Krzysztof Penderecki - Jutrznia/Utrenja (1970/71)
1989 Polskie Nagrania Muza
I. Złożenie Chrystusa Do Grobu / The Entombment Of Christ
1. Tropar 5:38
2. Wieliczanije 17:30
3. Irmos 6:47
4. Nie Wydaj Mienie Mati 3:09
5. Stichira 7:41
II. Zmartwychwstanie / The Resurrection Of Christ
6. Ewangelia 2:20
7. Stichira 7:13
8. Psalm Z Troparionem Paschalnym 8:27
9. Kanon Paschy, Pieśń 1, 3, 6, 9 3:42
10. Kanon Paschy, Pieśń 8 2:48
11. Kontakion 2:51
12. Oikos 1:18
13. Kanon Paschy, Fragmenty Śpiewów Poprzednich 6:13
Przyznam, że zasłuchiwałem się tą kompozycją w okresie studenckim w latach 90. Była to jedna z pierwszych pozycji z tzw. "klasyki", która zrobiła na mnie wrażenie, nie jako jakaś historyczna ramota, którą należy poznać i docenić, ale muzyka żywa, aktualna - bo Zmartwychwstanie to temat ciągle aktualny - a także muzycznie korespondująca z moimi ówczesnymi mroczno-industrialnymi zainteresowaniami. Bo w istocie, muzyka Pendereckiego w tym dziele jest bardzo bliska atmosferze industrialnych dokonań np. wczesnego Laibacha. Oczywiście musimy na nią inaczej spojrzeć. U Pendereckiego jest zupełnie inna instrumentacja. Są wokalizy chóru z prawdziwego zdarzenia, a nie pokrzykiwania, wycia czy inne ryki "awangardowe", jak to jest w przypadku twórców industrialnych. Jest tutaj w końcu śpiew prawdziwej sopranistki, która skalę głosu musi mieć jak śpiewaczka operowa a także operowy bas i inne głosy. A jednak, gdy wsłuchamy się w kompozycję Pendereckiego, to usłyszymy bardzo podobny, ciężki, klimat utworu, powolnie rozwijający się temat, brak "melodyjności" i chaos strukturalny - jak jest w wielu momentach części drugiej kompozycji "Wieliczanije".

☆ ☆ ☆ ☆

» Treść zadania
Jaki zespół podaje tekst o Jutrzni Pendereckiego jako przykład muzyki industrialnej o bardzo podobnej atmosferze?

» Zapisane dane

☆ ☆ ☆ ☆

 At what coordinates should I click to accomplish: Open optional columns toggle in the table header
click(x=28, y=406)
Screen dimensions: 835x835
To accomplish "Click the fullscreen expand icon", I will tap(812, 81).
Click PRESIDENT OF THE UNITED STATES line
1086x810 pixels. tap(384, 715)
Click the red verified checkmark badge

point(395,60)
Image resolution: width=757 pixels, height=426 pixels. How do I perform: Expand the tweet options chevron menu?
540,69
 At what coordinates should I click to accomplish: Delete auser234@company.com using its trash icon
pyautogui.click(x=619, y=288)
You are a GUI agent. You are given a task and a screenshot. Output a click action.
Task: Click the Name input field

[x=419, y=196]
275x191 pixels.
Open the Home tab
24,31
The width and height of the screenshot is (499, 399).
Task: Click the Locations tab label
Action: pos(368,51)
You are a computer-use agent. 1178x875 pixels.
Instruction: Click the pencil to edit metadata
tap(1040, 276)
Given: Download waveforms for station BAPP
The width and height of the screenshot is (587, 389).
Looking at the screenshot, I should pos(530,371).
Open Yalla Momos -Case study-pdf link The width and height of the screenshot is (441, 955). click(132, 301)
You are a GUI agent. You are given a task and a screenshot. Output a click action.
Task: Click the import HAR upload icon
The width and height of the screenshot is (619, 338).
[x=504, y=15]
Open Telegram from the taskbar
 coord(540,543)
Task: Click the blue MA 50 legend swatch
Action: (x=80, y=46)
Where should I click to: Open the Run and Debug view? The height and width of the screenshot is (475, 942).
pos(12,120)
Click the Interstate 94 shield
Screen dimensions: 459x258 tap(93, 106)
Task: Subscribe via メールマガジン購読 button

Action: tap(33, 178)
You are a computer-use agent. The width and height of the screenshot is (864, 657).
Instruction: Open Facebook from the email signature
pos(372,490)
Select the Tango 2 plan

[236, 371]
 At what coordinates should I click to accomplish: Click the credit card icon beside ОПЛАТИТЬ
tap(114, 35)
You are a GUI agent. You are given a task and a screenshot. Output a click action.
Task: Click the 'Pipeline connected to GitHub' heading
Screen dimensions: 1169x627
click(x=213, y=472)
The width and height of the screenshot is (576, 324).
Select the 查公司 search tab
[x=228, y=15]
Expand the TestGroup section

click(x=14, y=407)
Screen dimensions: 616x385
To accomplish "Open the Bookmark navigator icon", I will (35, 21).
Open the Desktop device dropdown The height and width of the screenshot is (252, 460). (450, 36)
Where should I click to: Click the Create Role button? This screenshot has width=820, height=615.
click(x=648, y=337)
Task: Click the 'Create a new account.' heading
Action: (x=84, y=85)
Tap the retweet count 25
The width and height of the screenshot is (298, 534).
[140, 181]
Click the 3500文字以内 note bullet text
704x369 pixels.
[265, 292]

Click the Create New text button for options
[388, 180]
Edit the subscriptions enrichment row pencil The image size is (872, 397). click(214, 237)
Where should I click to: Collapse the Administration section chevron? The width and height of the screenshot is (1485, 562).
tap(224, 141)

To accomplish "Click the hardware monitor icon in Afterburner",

☆ ☆ ☆ ☆

» Rozwiązanie zadania
Wczesny Laibach.